How is my use of historical events in MishC like your Pompeii image? I have argued
that this is the latest of the DSS and that the mention of Aemilius Scaurus (twice)
should make a good indicator that the text was not written after the fall of the
temple as the comparative importance of a double mention of that name wouldn't make
sense in the dire circumstances of Pompey's temple siege. (Naturally, that was
plainly Pompey's affair -- he was actively present and in charge -- and insinuating
Scaurus into that procedure is not sustainable historically.)

It would be nice to have some justification for these negative musings of yours. As
they are, they are only bald statements.

>(though,
>e.g., Hyrcanus lived for decades later

Alexandra Salome did not. Nor is there any report of Aemilius Scaurus in Palestine
after 64 BCE. Salome is mentioned early in the six year period, Scaurus is mentioned
late.
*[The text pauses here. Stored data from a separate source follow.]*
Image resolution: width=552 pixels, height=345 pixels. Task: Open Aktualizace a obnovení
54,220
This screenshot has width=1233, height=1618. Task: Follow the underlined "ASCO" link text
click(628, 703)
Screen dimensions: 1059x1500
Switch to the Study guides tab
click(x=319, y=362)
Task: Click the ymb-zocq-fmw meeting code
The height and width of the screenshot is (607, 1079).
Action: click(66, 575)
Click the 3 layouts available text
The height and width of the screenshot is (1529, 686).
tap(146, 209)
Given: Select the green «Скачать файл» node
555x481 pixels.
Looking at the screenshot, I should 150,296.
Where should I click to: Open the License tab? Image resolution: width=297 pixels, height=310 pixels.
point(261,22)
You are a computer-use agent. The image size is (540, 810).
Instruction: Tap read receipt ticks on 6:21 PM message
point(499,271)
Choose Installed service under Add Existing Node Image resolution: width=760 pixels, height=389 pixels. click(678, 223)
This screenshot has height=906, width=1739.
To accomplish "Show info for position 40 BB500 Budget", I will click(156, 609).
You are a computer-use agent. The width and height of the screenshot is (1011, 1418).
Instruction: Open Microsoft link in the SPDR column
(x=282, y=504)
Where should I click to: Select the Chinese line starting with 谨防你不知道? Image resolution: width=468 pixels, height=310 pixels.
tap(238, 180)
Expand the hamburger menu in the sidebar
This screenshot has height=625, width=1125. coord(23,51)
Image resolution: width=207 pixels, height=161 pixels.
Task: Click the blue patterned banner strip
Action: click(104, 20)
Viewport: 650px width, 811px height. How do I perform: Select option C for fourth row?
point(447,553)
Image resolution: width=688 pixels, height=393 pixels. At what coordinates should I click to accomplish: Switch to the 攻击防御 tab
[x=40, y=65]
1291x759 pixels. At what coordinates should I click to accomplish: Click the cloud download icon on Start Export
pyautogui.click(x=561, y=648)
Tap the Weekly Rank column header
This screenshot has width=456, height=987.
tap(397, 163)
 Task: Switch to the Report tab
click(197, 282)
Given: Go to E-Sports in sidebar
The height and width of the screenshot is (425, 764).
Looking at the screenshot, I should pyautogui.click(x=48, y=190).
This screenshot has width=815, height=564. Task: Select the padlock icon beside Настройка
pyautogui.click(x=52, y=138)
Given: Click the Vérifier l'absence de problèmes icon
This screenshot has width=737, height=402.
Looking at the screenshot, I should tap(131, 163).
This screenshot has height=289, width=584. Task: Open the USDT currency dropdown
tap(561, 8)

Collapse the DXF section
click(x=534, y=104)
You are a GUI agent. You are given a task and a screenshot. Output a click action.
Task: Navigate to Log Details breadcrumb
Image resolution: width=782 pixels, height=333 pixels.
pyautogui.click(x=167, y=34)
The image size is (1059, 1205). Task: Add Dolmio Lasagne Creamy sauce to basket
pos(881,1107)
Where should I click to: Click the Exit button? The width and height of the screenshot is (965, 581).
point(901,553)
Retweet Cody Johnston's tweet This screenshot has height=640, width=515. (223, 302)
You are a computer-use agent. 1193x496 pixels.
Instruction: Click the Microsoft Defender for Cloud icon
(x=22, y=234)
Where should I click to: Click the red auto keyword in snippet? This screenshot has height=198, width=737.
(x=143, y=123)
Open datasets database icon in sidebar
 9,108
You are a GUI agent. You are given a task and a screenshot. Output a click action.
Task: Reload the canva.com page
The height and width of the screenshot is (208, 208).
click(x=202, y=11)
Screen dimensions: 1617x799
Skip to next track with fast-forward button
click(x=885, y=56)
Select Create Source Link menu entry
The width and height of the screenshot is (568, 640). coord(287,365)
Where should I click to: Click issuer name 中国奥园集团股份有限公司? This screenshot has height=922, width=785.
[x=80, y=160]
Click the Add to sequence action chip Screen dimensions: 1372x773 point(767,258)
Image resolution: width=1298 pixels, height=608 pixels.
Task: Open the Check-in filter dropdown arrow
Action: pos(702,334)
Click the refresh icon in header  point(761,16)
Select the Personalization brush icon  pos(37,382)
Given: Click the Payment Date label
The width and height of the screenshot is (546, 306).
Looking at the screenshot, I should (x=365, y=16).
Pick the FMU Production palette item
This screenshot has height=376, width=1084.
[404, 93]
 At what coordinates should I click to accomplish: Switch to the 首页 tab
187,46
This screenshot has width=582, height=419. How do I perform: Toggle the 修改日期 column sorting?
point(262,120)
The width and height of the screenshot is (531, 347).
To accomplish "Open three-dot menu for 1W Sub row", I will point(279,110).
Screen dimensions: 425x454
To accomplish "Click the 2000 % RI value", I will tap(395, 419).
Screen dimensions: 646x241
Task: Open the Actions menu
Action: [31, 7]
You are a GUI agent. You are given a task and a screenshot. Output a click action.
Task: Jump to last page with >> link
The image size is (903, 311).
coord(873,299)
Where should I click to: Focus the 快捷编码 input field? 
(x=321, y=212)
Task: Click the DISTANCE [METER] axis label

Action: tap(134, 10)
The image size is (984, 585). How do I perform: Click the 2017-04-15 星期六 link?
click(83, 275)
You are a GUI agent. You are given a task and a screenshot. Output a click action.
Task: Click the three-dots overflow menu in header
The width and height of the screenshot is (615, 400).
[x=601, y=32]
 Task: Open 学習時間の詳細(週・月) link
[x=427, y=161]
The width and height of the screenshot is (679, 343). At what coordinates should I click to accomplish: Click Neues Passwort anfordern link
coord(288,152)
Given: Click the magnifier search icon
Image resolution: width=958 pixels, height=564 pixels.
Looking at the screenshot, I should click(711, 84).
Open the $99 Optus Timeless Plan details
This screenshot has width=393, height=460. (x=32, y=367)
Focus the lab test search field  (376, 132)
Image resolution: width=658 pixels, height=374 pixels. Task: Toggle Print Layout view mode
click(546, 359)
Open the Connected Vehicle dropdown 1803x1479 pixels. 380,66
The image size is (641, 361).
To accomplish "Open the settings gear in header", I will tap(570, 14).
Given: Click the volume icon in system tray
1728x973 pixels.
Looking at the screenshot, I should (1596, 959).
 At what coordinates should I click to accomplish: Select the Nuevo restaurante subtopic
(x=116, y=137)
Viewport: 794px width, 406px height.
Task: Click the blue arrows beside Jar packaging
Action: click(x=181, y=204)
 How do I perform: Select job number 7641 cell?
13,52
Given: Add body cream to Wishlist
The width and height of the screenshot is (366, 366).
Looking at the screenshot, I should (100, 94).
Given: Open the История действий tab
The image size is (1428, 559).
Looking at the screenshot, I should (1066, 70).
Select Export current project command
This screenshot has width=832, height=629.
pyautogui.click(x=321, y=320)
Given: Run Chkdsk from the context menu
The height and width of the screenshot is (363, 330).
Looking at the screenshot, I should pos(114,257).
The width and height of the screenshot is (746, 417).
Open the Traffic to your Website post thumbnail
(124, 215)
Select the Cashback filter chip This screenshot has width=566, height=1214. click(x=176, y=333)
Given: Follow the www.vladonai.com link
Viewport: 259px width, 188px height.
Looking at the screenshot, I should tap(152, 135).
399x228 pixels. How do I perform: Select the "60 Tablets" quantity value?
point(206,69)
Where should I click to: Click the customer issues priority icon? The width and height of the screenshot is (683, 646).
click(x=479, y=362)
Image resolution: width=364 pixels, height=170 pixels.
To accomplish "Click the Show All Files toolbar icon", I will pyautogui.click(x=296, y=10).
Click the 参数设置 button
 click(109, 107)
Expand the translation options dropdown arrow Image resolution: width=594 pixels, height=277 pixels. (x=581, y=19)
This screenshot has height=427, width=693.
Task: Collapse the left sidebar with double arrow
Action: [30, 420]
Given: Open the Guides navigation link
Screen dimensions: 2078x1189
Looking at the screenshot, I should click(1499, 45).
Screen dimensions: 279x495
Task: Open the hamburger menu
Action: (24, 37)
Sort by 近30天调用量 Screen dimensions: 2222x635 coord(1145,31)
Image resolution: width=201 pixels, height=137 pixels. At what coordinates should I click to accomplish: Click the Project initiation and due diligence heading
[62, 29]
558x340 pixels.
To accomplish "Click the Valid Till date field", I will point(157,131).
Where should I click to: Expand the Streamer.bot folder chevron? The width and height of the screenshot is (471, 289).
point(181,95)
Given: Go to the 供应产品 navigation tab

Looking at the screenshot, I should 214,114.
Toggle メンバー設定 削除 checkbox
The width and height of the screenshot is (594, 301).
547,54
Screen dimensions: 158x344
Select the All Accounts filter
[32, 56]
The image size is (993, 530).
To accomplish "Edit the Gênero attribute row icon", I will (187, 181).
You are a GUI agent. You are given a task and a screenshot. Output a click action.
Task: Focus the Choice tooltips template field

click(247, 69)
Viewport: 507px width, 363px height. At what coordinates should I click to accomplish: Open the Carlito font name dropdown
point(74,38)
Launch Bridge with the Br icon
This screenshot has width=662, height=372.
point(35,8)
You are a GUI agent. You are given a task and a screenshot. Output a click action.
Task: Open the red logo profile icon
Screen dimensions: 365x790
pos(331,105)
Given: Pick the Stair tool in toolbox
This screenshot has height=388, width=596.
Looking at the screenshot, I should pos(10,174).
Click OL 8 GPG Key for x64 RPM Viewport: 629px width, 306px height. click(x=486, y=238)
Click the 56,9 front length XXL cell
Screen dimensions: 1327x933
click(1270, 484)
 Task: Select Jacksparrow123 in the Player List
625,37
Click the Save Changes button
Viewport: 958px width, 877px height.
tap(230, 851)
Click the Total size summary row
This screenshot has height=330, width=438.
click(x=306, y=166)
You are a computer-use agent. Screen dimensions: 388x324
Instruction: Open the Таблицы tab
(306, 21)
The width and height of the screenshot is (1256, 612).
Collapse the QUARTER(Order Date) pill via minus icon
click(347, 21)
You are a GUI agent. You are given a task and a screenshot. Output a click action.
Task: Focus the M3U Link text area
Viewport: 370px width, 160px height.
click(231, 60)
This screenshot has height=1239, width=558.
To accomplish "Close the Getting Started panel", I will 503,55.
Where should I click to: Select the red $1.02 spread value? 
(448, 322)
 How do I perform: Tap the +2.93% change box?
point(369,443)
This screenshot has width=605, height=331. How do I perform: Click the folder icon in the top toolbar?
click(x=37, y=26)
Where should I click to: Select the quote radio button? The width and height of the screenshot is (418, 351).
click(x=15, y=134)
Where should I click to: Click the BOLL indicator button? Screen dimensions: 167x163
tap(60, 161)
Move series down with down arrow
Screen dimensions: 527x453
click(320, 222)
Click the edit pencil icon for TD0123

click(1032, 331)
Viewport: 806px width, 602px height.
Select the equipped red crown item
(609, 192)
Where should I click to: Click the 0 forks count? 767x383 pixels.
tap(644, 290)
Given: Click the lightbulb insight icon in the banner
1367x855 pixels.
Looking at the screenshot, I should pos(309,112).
This is quite consistent.

>and there are precious few plainly
>datable internal text references--the IMO perhaps clearest one being the 88
>BCE crucifixions, which Greg interprets differently).

[While many people believe the idea that the mention of crucifixions in pNah must
refer to an act of A. Jannaeus, Greg is surely right about the use of the lion
imagery referring to foreign intervention (see his dissertation) and therefore that
the lion cannot be AJ. At the same time there is at least one scroll, according to
the editors of 4Q448, which is strongly in favour of AJ. These data should make it
clear that mention of crucixifions and a wrathful young lion point in directions
other that AJ. And while there is no known surviving reference to priests in
Jerusalem amasing wealth during the Hasmonean period we have a known case with
Menelaus and his brother Lysimachus, but that it during the Hellenistic crisis.]



You also say:

>(Plus, Qumran Greek post-63 paleographic dates.)

All the cave 4 Greek texts I know of are dated palaeographically late in the second
century BCE or the first century BCE; see Parsons DJD IX, pp. 7-13 -- quite
consistent with 63 BCE. (I don't know the situation with cave 7, which is not
involved in the 63 BCE hypothesis.) If you have new information, I'd be happy to
hear of it.


I don't see why, if you were simply writing a letter to clarify the statements about
palaeography you made with regard to Greg's position in the context of Ada Yardeni,
you needed to launch into another attack on the 63 BCE hypothesis, especially an
attack which is apparently so unsupported.